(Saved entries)
- Opening Delimiter -

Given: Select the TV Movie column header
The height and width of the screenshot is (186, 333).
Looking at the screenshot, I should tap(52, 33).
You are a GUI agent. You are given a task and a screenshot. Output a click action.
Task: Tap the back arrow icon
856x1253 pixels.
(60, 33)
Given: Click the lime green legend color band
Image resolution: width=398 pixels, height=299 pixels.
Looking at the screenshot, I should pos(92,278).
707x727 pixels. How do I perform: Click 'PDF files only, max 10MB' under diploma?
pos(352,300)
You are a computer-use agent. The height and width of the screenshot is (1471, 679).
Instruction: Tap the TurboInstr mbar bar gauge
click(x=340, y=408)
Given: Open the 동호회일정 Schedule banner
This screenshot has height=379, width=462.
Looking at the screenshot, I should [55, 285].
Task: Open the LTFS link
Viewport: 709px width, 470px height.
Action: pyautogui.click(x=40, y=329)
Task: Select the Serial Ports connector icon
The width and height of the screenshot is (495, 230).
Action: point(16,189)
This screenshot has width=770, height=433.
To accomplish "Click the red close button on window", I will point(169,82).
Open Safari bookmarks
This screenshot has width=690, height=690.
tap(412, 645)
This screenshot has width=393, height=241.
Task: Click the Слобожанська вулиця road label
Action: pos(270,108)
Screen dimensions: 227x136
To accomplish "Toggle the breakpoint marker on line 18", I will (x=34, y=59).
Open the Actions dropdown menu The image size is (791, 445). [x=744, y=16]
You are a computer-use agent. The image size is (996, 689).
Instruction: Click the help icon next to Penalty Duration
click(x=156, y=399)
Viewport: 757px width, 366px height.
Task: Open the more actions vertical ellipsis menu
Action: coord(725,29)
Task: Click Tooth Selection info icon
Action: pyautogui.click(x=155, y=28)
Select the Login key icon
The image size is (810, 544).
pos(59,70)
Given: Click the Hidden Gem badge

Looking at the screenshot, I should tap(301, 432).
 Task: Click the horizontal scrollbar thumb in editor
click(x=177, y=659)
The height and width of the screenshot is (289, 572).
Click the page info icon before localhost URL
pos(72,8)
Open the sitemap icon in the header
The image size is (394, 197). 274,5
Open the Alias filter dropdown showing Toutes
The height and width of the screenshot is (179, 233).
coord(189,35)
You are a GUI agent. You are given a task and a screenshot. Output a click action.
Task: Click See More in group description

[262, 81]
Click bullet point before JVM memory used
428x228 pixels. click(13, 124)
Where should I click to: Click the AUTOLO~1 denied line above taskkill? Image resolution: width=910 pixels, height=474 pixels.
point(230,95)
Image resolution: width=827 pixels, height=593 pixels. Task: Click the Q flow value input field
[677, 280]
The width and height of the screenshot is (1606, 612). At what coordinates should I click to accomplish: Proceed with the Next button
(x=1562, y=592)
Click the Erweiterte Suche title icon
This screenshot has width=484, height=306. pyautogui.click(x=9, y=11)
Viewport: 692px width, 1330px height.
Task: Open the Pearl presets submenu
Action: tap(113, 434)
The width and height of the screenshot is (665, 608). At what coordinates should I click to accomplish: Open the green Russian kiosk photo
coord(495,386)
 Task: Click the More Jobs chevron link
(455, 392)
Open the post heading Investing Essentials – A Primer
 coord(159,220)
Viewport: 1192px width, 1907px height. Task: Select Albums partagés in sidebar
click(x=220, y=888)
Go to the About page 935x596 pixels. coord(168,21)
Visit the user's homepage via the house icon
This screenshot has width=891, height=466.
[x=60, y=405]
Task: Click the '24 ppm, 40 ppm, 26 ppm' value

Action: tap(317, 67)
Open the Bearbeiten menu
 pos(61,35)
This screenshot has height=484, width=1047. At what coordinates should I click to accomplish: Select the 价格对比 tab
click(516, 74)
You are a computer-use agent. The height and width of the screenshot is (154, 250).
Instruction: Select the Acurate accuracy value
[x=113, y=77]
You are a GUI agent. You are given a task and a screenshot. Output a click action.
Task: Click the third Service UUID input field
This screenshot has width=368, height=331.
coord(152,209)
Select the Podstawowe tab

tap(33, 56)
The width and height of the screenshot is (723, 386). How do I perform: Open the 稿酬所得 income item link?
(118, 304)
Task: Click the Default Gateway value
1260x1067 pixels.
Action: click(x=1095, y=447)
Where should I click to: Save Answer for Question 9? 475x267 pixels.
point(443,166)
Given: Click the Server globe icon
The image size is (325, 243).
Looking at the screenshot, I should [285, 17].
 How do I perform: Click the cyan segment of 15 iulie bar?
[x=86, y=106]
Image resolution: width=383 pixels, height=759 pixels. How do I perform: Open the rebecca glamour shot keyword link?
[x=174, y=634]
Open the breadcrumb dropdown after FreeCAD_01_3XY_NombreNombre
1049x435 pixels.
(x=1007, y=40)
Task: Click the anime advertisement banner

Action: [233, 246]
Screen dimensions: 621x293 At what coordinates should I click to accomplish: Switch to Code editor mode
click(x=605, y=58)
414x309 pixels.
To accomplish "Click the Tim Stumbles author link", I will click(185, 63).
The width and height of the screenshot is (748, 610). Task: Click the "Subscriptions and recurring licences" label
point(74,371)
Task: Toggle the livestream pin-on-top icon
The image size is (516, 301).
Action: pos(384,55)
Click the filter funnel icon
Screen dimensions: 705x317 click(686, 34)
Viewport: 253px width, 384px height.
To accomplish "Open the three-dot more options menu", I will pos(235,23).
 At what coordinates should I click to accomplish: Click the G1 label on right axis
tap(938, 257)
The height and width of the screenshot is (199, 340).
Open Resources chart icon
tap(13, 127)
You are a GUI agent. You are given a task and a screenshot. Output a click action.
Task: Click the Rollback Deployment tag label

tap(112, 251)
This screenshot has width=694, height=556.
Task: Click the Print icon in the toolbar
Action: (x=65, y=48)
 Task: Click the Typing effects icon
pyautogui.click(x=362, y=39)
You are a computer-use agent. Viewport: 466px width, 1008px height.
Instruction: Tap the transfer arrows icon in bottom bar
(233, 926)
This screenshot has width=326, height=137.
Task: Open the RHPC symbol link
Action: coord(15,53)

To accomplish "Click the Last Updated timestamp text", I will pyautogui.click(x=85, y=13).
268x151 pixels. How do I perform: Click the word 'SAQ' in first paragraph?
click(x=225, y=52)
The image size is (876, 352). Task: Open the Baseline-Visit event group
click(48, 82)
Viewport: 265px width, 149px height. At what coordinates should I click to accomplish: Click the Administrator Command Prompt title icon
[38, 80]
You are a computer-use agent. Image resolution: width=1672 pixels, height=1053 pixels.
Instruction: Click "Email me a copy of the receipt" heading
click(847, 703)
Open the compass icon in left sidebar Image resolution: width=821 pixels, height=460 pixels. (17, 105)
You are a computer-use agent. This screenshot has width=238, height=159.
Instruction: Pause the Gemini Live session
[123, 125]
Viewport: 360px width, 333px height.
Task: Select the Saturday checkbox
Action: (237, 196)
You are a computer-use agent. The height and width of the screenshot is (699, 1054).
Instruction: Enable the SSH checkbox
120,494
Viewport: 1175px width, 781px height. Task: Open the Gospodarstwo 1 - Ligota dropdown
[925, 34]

- Closing Delimiter -

ACTIVITY: Print all the data exactly as shown above.

ANSWER BOX:
Given: Select the TV Movie column header
The height and width of the screenshot is (186, 333).
Looking at the screenshot, I should tap(52, 33).
You are a GUI agent. You are given a task and a screenshot. Output a click action.
Task: Tap the back arrow icon
856x1253 pixels.
(60, 33)
Given: Click the lime green legend color band
Image resolution: width=398 pixels, height=299 pixels.
Looking at the screenshot, I should pos(92,278).
707x727 pixels. How do I perform: Click 'PDF files only, max 10MB' under diploma?
pos(352,300)
You are a computer-use agent. The height and width of the screenshot is (1471, 679).
Instruction: Tap the TurboInstr mbar bar gauge
click(x=340, y=408)
Given: Open the 동호회일정 Schedule banner
This screenshot has height=379, width=462.
Looking at the screenshot, I should [55, 285].
Task: Open the LTFS link
Viewport: 709px width, 470px height.
Action: pyautogui.click(x=40, y=329)
Task: Select the Serial Ports connector icon
The width and height of the screenshot is (495, 230).
Action: point(16,189)
This screenshot has width=770, height=433.
To accomplish "Click the red close button on window", I will point(169,82).
Open Safari bookmarks
This screenshot has width=690, height=690.
tap(412, 645)
This screenshot has width=393, height=241.
Task: Click the Слобожанська вулиця road label
Action: pos(270,108)
Screen dimensions: 227x136
To accomplish "Toggle the breakpoint marker on line 18", I will (x=34, y=59).
Open the Actions dropdown menu The image size is (791, 445). [x=744, y=16]
You are a computer-use agent. The image size is (996, 689).
Instruction: Click the help icon next to Penalty Duration
click(x=156, y=399)
Viewport: 757px width, 366px height.
Task: Open the more actions vertical ellipsis menu
Action: coord(725,29)
Task: Click Tooth Selection info icon
Action: pyautogui.click(x=155, y=28)
Select the Login key icon
The image size is (810, 544).
pos(59,70)
Given: Click the Hidden Gem badge

Looking at the screenshot, I should tap(301, 432).
 Task: Click the horizontal scrollbar thumb in editor
click(x=177, y=659)
The height and width of the screenshot is (289, 572).
Click the page info icon before localhost URL
pos(72,8)
Open the sitemap icon in the header
The image size is (394, 197). 274,5
Open the Alias filter dropdown showing Toutes
The height and width of the screenshot is (179, 233).
coord(189,35)
You are a GUI agent. You are given a task and a screenshot. Output a click action.
Task: Click See More in group description

[262, 81]
Click bullet point before JVM memory used
428x228 pixels. click(13, 124)
Where should I click to: Click the AUTOLO~1 denied line above taskkill? Image resolution: width=910 pixels, height=474 pixels.
point(230,95)
Image resolution: width=827 pixels, height=593 pixels. Task: Click the Q flow value input field
[677, 280]
The width and height of the screenshot is (1606, 612). At what coordinates should I click to accomplish: Proceed with the Next button
(x=1562, y=592)
Click the Erweiterte Suche title icon
This screenshot has width=484, height=306. pyautogui.click(x=9, y=11)
Viewport: 692px width, 1330px height.
Task: Open the Pearl presets submenu
Action: tap(113, 434)
The width and height of the screenshot is (665, 608). At what coordinates should I click to accomplish: Open the green Russian kiosk photo
coord(495,386)
 Task: Click the More Jobs chevron link
(455, 392)
Open the post heading Investing Essentials – A Primer
 coord(159,220)
Viewport: 1192px width, 1907px height. Task: Select Albums partagés in sidebar
click(x=220, y=888)
Go to the About page 935x596 pixels. coord(168,21)
Visit the user's homepage via the house icon
This screenshot has width=891, height=466.
[x=60, y=405]
Task: Click the '24 ppm, 40 ppm, 26 ppm' value

Action: tap(317, 67)
Open the Bearbeiten menu
 pos(61,35)
This screenshot has height=484, width=1047. At what coordinates should I click to accomplish: Select the 价格对比 tab
click(516, 74)
You are a computer-use agent. The height and width of the screenshot is (154, 250).
Instruction: Select the Acurate accuracy value
[x=113, y=77]
You are a GUI agent. You are given a task and a screenshot. Output a click action.
Task: Click the third Service UUID input field
This screenshot has width=368, height=331.
coord(152,209)
Select the Podstawowe tab

tap(33, 56)
The width and height of the screenshot is (723, 386). How do I perform: Open the 稿酬所得 income item link?
(118, 304)
Task: Click the Default Gateway value
1260x1067 pixels.
Action: click(x=1095, y=447)
Where should I click to: Save Answer for Question 9? 475x267 pixels.
point(443,166)
Given: Click the Server globe icon
The image size is (325, 243).
Looking at the screenshot, I should [285, 17].
 How do I perform: Click the cyan segment of 15 iulie bar?
[x=86, y=106]
Image resolution: width=383 pixels, height=759 pixels. How do I perform: Open the rebecca glamour shot keyword link?
[x=174, y=634]
Open the breadcrumb dropdown after FreeCAD_01_3XY_NombreNombre
1049x435 pixels.
(x=1007, y=40)
Task: Click the anime advertisement banner

Action: [233, 246]
Screen dimensions: 621x293 At what coordinates should I click to accomplish: Switch to Code editor mode
click(x=605, y=58)
414x309 pixels.
To accomplish "Click the Tim Stumbles author link", I will click(185, 63).
The width and height of the screenshot is (748, 610). Task: Click the "Subscriptions and recurring licences" label
point(74,371)
Task: Toggle the livestream pin-on-top icon
The image size is (516, 301).
Action: pos(384,55)
Click the filter funnel icon
Screen dimensions: 705x317 click(686, 34)
Viewport: 253px width, 384px height.
To accomplish "Open the three-dot more options menu", I will pos(235,23).
 At what coordinates should I click to accomplish: Click the G1 label on right axis
tap(938, 257)
The height and width of the screenshot is (199, 340).
Open Resources chart icon
tap(13, 127)
You are a GUI agent. You are given a task and a screenshot. Output a click action.
Task: Click the Rollback Deployment tag label

tap(112, 251)
This screenshot has width=694, height=556.
Task: Click the Print icon in the toolbar
Action: (x=65, y=48)
 Task: Click the Typing effects icon
pyautogui.click(x=362, y=39)
You are a computer-use agent. Viewport: 466px width, 1008px height.
Instruction: Tap the transfer arrows icon in bottom bar
(233, 926)
This screenshot has width=326, height=137.
Task: Open the RHPC symbol link
Action: coord(15,53)

To accomplish "Click the Last Updated timestamp text", I will pyautogui.click(x=85, y=13).
268x151 pixels. How do I perform: Click the word 'SAQ' in first paragraph?
click(x=225, y=52)
The image size is (876, 352). Task: Open the Baseline-Visit event group
click(48, 82)
Viewport: 265px width, 149px height. At what coordinates should I click to accomplish: Click the Administrator Command Prompt title icon
[38, 80]
You are a computer-use agent. Image resolution: width=1672 pixels, height=1053 pixels.
Instruction: Click "Email me a copy of the receipt" heading
click(847, 703)
Open the compass icon in left sidebar Image resolution: width=821 pixels, height=460 pixels. (17, 105)
You are a computer-use agent. This screenshot has width=238, height=159.
Instruction: Pause the Gemini Live session
[123, 125]
Viewport: 360px width, 333px height.
Task: Select the Saturday checkbox
Action: (237, 196)
You are a computer-use agent. The height and width of the screenshot is (699, 1054).
Instruction: Enable the SSH checkbox
120,494
Viewport: 1175px width, 781px height. Task: Open the Gospodarstwo 1 - Ligota dropdown
[925, 34]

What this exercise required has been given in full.